Figure 1: Erythematous to brownish patch on her right buttock area.
Figure 2: Histopathologic examination revealed sponiosis of basal layer and lymphohistiocytic infiltration in papillary dermis. (H&E, X 100)
Figure 3: Three months after discontinuing of the drug shows improved skin lesion with noticeably regressed grouped skin colored papules leaving subtle hyperpigmentation.

As the worldwide use of cellular phone is increasing, cases of cellular phone dermatitis is also increasing [3]. Unlike the other cases, the location of lesion was buttock in this case and it was difficult to suspect the cellular phone dermatitis at first sight. In authors knowledge this is the first case of cellular phone dermatitis occurring on buttock. People often carry their cellular phone in the back pocket of their pants, so buttock also should be regarded as occurring lesion of cellular phone dermatitis. Also when a patient is in condition of lots of sweating, it could precipitate the penetration of nickel to skin and increase the occurrence of contact dermatitis [4].

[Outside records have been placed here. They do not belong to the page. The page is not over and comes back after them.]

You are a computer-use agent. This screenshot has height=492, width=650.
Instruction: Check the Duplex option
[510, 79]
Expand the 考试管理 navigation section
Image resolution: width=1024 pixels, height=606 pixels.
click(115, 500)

In conclusion, cellular phone dermatitis should be considered in the differential diagnosis of contact dermatitis of face, thigh, and buttock as well. If the cellular phone dermatitis is suspected patch test and dimethylglyoxime test may be helpful in establishing the diagnosis.


1. Passaglia M, Lucente P, Vincenzi C, Tosti A. Contact dermatitis from nickel in mobile phones. Contact Dermatitis. 2000;42:362-3.

2. Guarneri F, Guarneri C, Cannavo SP. An unusual case of cell phone dermatitis. Contact Dermatitis. 2010;62:117.

3. Woehrl S, Jandl T, Stingl G, Kinaciyan T. Mobile telephone as new source for nickel dermatitis. Contact Dermatitis. 2007;56:113.

4. Livideanu C, Giordano-Labadie F, Paul C. Cellular phone addiction and allergic contact dermatitis to nickel. Contact Dermatitis. 2007;57:130-1.


Source of Support: Nil

Conflict of Interest: None declared.